Он поднялся, с нектаровой улыбкой размышляя о корректуре, качнулся, наступивши на вьющийся шнурок (сейчас толстенный шнур), чётко ощутимый, как принцессова фасоль, подошвой; Алексей Петрович вскрикнул «Ай-ай!» — и, ожидая укуса, вцепился в край стола.
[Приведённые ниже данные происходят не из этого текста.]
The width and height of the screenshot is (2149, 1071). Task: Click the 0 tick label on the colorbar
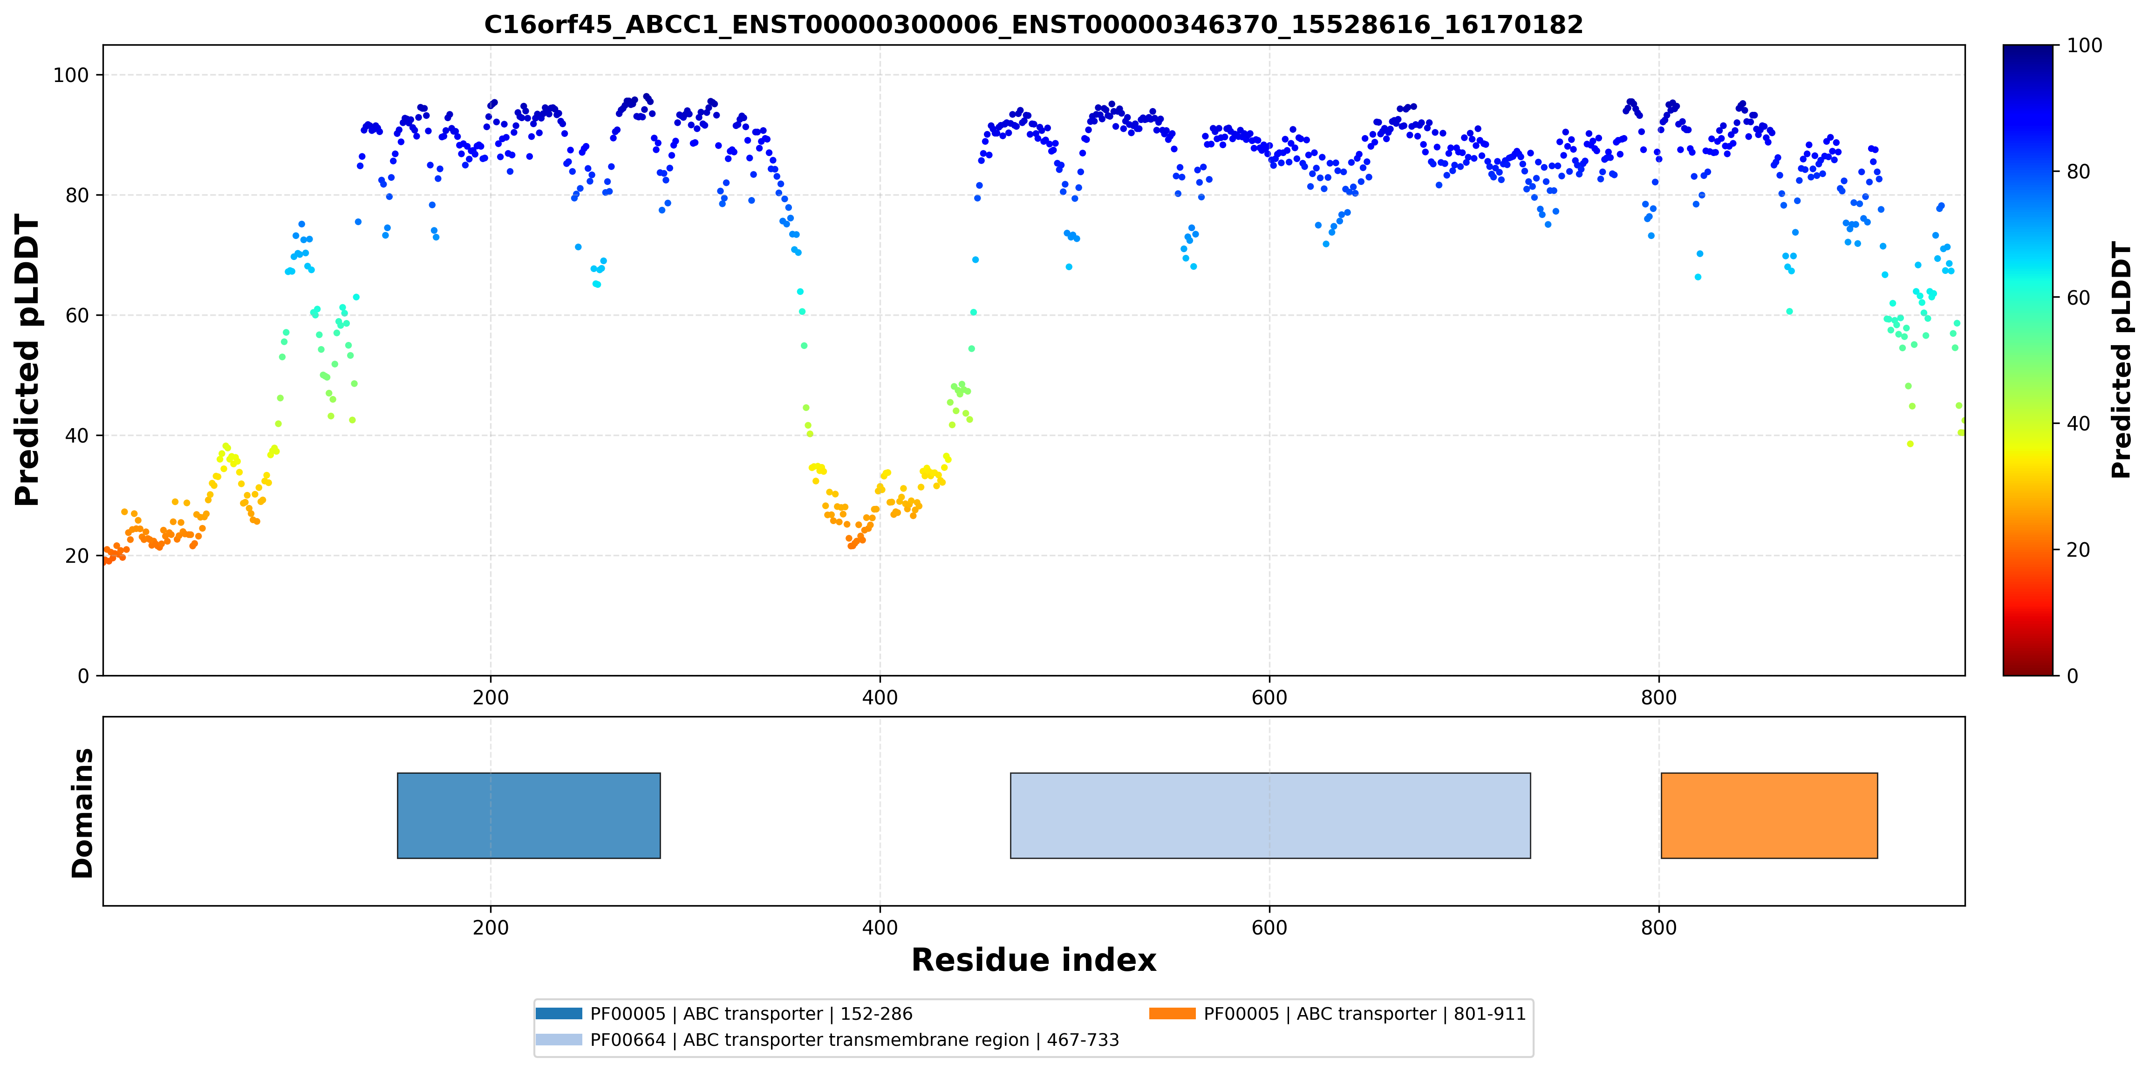click(x=2072, y=676)
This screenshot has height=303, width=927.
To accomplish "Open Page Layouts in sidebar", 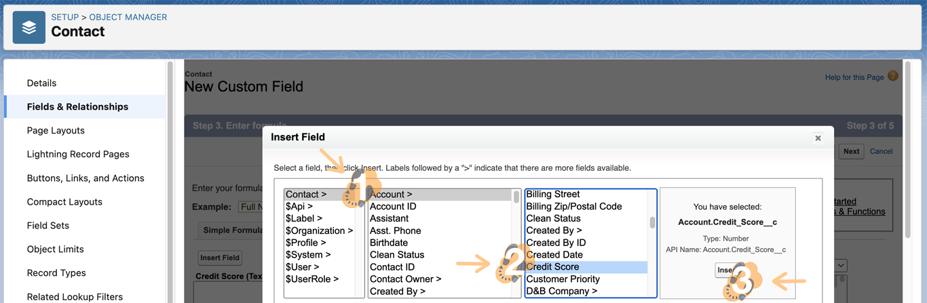I will coord(56,130).
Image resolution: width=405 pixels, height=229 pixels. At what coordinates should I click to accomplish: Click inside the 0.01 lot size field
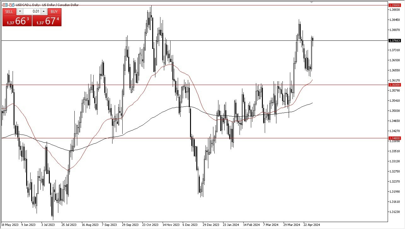pyautogui.click(x=32, y=11)
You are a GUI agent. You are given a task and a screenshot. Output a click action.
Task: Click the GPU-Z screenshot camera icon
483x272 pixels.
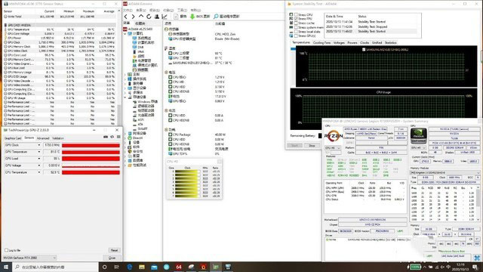[x=106, y=137]
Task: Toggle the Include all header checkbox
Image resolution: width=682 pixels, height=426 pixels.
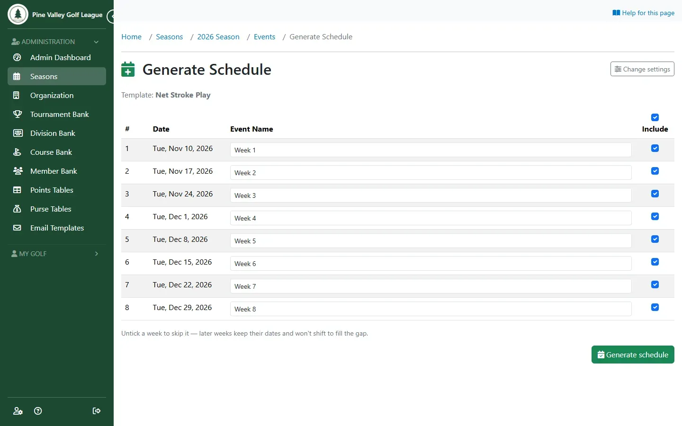Action: click(x=655, y=117)
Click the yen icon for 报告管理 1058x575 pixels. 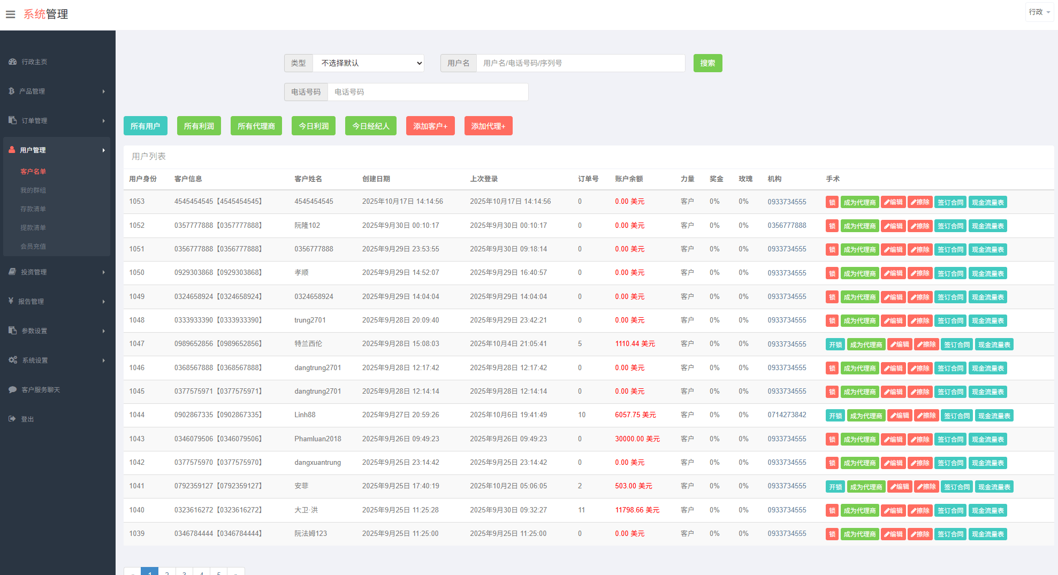coord(11,301)
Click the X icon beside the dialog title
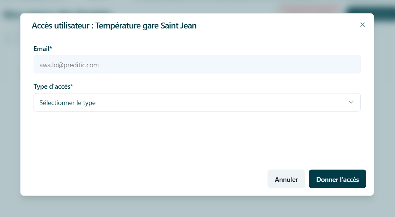Image resolution: width=395 pixels, height=217 pixels. [x=362, y=25]
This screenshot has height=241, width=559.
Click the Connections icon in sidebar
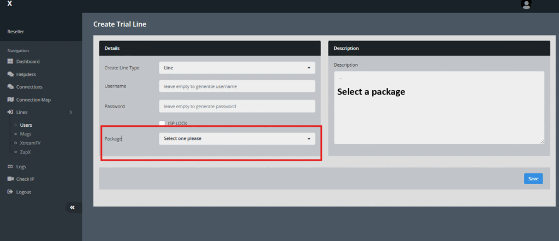coord(10,87)
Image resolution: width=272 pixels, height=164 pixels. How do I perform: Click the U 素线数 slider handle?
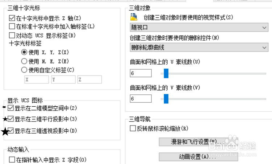click(166, 73)
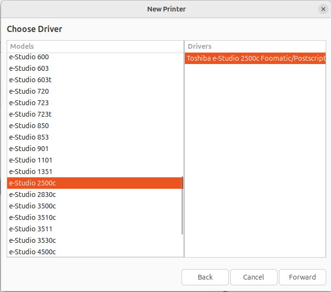Pick the e-Studio 603t model
The width and height of the screenshot is (331, 292).
coord(30,80)
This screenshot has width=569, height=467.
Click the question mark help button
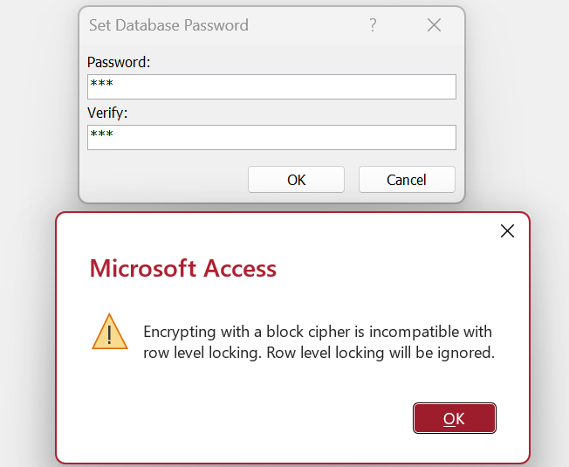(x=374, y=25)
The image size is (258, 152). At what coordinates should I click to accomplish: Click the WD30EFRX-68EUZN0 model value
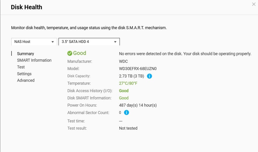pos(138,69)
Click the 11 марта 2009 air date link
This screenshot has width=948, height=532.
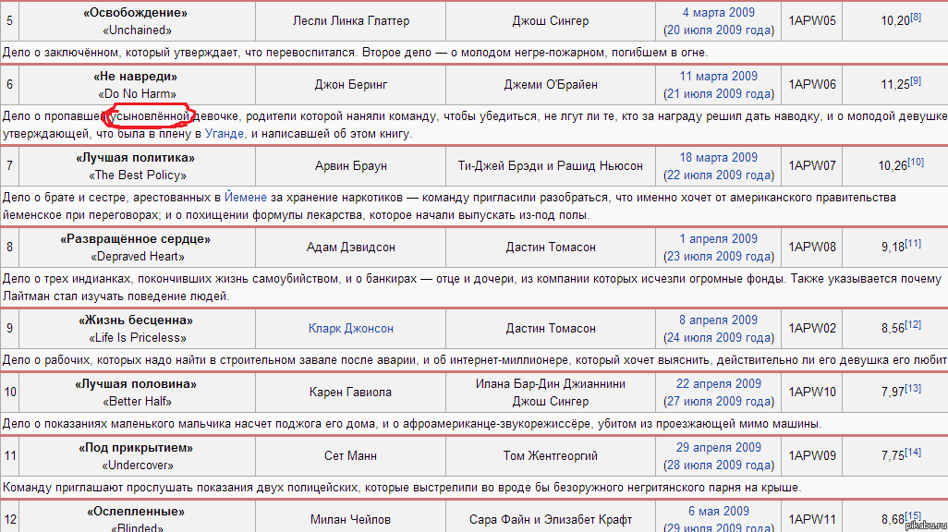(x=718, y=77)

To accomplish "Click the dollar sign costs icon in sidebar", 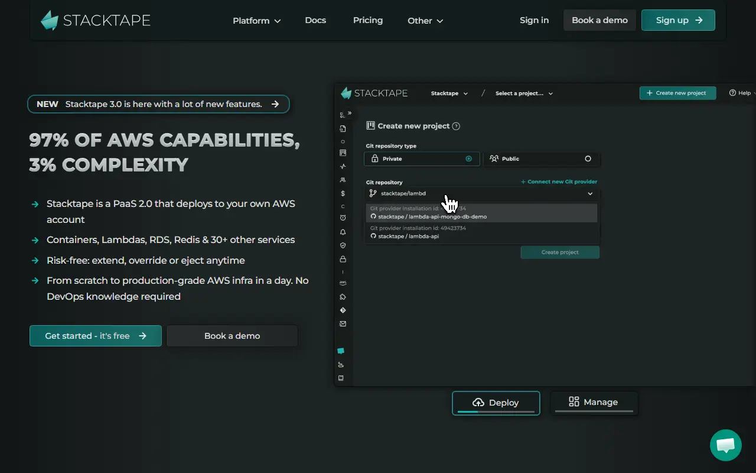I will point(343,193).
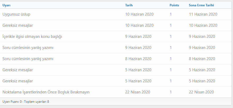
Task: Click the points value in the Noktalama İşaretlerinden row
Action: pyautogui.click(x=171, y=92)
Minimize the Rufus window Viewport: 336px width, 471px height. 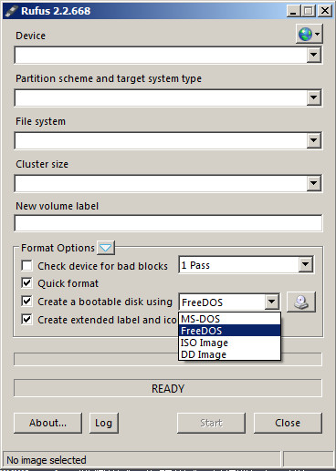click(293, 11)
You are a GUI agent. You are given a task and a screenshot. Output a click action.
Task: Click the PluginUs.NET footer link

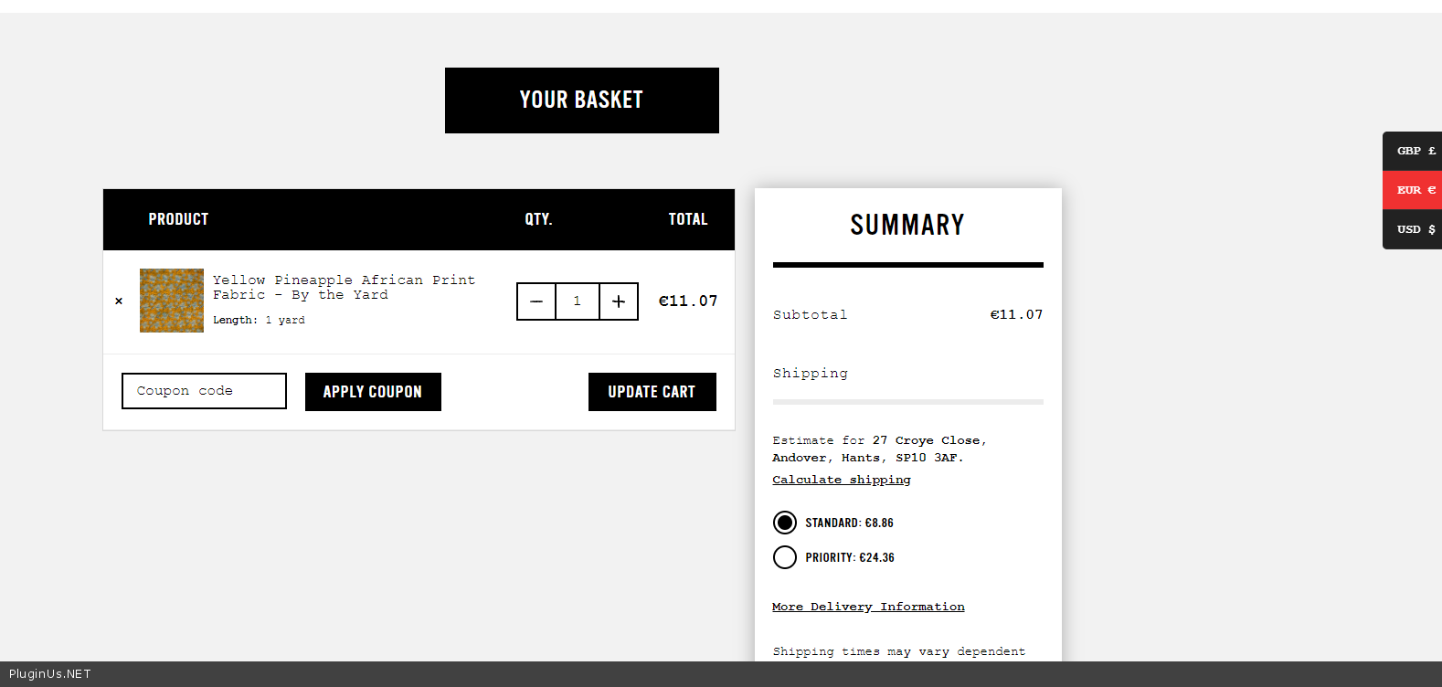pos(50,674)
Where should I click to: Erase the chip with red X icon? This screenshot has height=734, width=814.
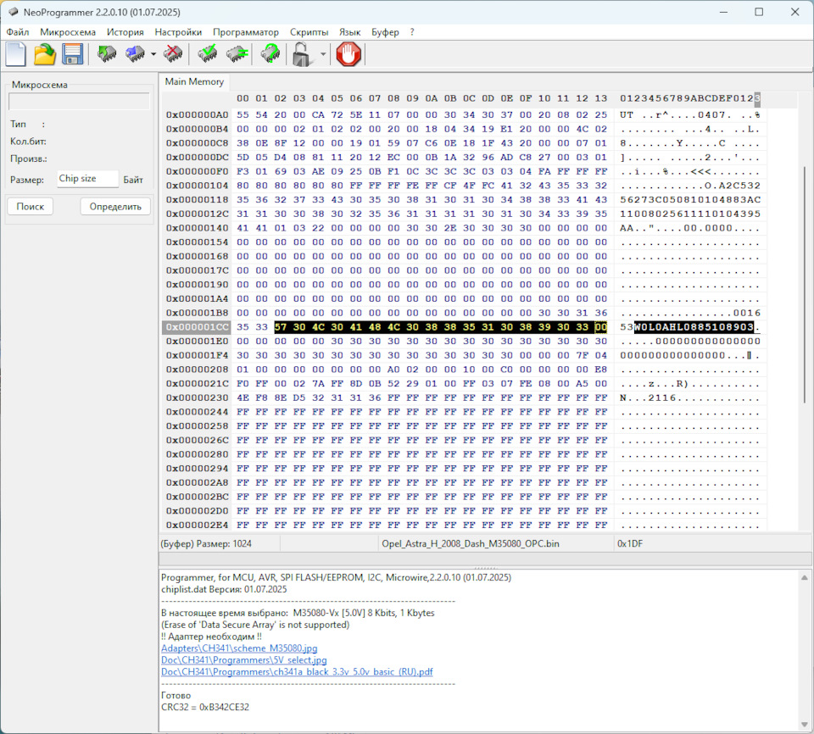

Америка повторно описала шарнирный полукруг, нашла веретённое цевьё, утвердилась на нём, — причём уже независимо от материка Алексей Петрович накренился, мелко перебравши цыпочками (точнёхонько попадая в каждый из бубенцовых взрывчиков), — настырный пастырев перст, сохраняя сердоликовый обруч у основания, забурел темнее электрона, будто пирамидальные Гелиосовы дочери наплакали его, — а за витражом, оттопыривши от Römer’’а (с пивком и урановой кровью пополам) круглоголовый мизинец, блистая меж вздутий виртуальных грудей васильковой, как апрельская Нева, камеей Готтлиба Готье, рыжая, стриженная под дряхлую fée moustachine (но с неряшливым чёрным клоком на затылке, точно маскировавшим там втулку) трибада в мотоциклетных доспехах (откуда эта латница?!) с пирсинговыми кольцами в губах, смакуя своё серебро да отрыгиваясь, выгребала из матросского кармана шароваров грошиные пригоршни и, под методично-похотливое сжатие всех лицевых желваков, веером рассыпала по столу монеты (звеневшие жёстко, бронзово, словно призывая вспять век своей владелицы), чтобы красной, шелушащейся пуще бересты («бы», хочется вторить себе — «бы, бы, ббы-ы-ы-ы!», щупая колкие тона, изумрудный и светло-коричневый, твоего папируса, о rus! «бы!») подушечкой перста (прочие щупальца, будучи не в силах противиться атавистическому рефлексу, стягивая в кулак), как плевелы из гречи, выбирать из них самые мясистые, будто уготовляя их себе на закуску. Блики от меди пробегали по скулам, подчас замирая на них, — и тогда, казалось, что у сапфеянки полдюжины зрачков.